Although precipitation was incorporated as a climatic driver, direct hydrological variables such as runoff, river discharge, and flow velocity were not continuously available for all monitoring sites. These variables strongly influence dilution capacity, sediment transport, and residence time in river systems. Future monitoring programs should integrate hydrometric measurements to strengthen process-based interpretation of seasonal water-quality responses.
Finally, although basin-level quantitative land-cover metrics were incorporated in the analysis, finer-scale variables at sub-catchment and riparian-buffer levels were not explicitly modeled. Future studies should integrate higher-resolution land-use metrics together with continuous discharge data to strengthen causal inference and predictive capacity.
5. Conclusions
This study provides a comprehensive assessment of the spatial and seasonal variability of physicochemical water quality in the Chiriquí Viejo River basin, demonstrating how altitude, precipitation regime, and land-use patterns jointly shape water quality dynamics in a tropical watershed. The results reveal a clear longitudinal gradient, with relatively conserved conditions in the upper basin and progressive deterioration toward the middle and lower sections, reflecting increasing anthropogenic pressure and downstream accumulation of impacts.

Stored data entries
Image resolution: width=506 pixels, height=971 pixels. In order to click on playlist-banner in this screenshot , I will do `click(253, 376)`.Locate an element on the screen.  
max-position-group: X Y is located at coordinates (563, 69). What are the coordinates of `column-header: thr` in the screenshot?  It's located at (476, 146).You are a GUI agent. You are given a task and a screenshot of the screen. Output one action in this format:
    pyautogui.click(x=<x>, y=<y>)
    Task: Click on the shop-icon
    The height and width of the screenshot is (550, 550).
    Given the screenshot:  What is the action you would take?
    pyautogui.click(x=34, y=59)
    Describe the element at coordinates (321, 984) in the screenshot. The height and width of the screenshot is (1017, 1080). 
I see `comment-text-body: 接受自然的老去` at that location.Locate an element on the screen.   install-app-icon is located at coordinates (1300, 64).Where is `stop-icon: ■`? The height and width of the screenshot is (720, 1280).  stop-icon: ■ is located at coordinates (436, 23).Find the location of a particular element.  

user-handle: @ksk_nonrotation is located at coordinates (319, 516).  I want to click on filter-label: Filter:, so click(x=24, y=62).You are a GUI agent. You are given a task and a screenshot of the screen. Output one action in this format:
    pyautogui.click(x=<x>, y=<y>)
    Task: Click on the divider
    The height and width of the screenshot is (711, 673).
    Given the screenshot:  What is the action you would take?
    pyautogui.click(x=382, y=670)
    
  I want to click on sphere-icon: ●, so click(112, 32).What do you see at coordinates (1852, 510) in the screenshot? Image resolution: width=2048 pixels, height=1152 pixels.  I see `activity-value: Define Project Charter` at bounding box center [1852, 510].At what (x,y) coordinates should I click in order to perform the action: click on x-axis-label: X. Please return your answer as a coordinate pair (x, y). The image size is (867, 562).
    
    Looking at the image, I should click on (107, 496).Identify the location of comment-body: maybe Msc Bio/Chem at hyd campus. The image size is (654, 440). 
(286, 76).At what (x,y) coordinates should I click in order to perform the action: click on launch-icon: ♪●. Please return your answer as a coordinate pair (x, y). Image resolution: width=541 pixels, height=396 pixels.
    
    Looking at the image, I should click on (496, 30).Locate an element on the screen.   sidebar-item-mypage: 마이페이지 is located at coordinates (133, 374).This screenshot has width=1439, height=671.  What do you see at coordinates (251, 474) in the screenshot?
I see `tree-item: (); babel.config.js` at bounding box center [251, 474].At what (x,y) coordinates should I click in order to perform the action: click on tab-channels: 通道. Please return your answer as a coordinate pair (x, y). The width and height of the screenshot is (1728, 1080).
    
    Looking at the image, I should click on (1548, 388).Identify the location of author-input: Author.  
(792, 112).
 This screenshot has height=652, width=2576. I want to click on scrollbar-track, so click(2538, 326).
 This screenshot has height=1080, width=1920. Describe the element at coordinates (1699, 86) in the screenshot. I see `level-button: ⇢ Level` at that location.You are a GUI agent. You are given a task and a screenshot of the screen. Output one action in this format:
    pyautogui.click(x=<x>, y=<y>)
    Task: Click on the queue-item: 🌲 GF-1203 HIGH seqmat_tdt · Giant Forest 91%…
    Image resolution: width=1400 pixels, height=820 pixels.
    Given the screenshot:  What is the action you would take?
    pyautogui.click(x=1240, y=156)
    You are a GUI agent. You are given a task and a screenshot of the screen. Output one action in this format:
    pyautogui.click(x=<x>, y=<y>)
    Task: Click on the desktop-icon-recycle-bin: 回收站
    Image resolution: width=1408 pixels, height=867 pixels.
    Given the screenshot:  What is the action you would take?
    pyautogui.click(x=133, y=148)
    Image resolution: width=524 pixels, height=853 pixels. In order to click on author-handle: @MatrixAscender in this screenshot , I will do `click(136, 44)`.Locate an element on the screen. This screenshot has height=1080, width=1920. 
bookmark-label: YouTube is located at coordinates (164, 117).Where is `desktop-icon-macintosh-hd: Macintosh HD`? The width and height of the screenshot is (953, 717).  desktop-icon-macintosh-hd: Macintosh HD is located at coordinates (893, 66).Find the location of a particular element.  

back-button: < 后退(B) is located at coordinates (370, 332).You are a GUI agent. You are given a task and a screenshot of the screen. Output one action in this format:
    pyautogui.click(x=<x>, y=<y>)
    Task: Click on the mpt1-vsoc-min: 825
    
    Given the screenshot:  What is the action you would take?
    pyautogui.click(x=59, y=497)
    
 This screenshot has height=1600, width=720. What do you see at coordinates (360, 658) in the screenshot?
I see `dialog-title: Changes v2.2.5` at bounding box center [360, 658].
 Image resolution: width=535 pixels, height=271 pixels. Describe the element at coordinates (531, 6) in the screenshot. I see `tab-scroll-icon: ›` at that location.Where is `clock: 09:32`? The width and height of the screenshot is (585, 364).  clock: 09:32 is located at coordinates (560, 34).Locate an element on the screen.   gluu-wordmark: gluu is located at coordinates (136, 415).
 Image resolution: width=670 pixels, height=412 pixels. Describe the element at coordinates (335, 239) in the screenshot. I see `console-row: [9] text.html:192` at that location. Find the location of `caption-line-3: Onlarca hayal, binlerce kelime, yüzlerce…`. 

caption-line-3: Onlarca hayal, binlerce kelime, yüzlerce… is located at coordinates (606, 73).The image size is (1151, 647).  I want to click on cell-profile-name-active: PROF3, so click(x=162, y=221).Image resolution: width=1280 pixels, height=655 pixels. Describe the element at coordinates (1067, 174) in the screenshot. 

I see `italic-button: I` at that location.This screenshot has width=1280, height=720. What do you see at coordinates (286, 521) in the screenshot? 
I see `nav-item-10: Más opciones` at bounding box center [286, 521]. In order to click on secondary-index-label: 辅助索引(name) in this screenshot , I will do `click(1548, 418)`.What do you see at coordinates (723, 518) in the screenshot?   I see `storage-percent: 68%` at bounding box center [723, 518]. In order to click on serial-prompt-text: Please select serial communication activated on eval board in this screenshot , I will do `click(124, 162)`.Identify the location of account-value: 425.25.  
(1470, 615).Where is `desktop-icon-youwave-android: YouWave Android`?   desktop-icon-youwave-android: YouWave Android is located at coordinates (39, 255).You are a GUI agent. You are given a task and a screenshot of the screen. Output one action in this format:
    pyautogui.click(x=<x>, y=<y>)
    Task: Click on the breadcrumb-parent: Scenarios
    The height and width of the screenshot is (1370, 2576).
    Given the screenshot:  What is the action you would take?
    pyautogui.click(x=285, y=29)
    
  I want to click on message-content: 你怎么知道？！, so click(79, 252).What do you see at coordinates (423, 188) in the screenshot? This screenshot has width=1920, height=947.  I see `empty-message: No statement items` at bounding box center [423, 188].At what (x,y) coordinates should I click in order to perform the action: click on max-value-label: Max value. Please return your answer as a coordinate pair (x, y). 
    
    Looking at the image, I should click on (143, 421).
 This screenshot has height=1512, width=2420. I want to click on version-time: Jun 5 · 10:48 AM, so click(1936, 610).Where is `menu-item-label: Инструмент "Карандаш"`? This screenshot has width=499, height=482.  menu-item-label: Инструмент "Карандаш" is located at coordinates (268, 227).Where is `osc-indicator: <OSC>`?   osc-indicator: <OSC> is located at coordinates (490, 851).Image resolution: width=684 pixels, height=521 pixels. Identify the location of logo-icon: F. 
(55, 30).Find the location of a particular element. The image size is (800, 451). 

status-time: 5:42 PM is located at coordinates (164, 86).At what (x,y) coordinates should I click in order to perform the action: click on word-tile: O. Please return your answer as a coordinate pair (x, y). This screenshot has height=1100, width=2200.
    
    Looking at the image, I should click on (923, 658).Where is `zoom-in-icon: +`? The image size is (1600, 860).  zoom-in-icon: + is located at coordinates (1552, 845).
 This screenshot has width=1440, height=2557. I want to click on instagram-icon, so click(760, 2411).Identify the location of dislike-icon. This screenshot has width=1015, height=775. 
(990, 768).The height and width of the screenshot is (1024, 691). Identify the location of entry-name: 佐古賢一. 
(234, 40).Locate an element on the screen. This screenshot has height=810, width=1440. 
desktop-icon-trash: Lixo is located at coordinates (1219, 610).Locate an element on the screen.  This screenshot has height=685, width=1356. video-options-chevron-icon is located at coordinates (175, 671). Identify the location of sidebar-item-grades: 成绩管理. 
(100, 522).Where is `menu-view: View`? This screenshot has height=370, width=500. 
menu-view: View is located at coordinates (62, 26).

→ Task statement
Answer these questions about the river water-quality passage above:
(a) Which direct hydrological variables were not continuously available for all monitoring sites?
(b) At which finer-scale levels were variables not explicitly modeled?
(c) Which river basin's water quality does the study assess?

→ Output of the task
(a) Runoff, river discharge, and flow velocity.
(b) The sub-catchment and riparian-buffer levels.
(c) The Chiriquí Viejo River basin.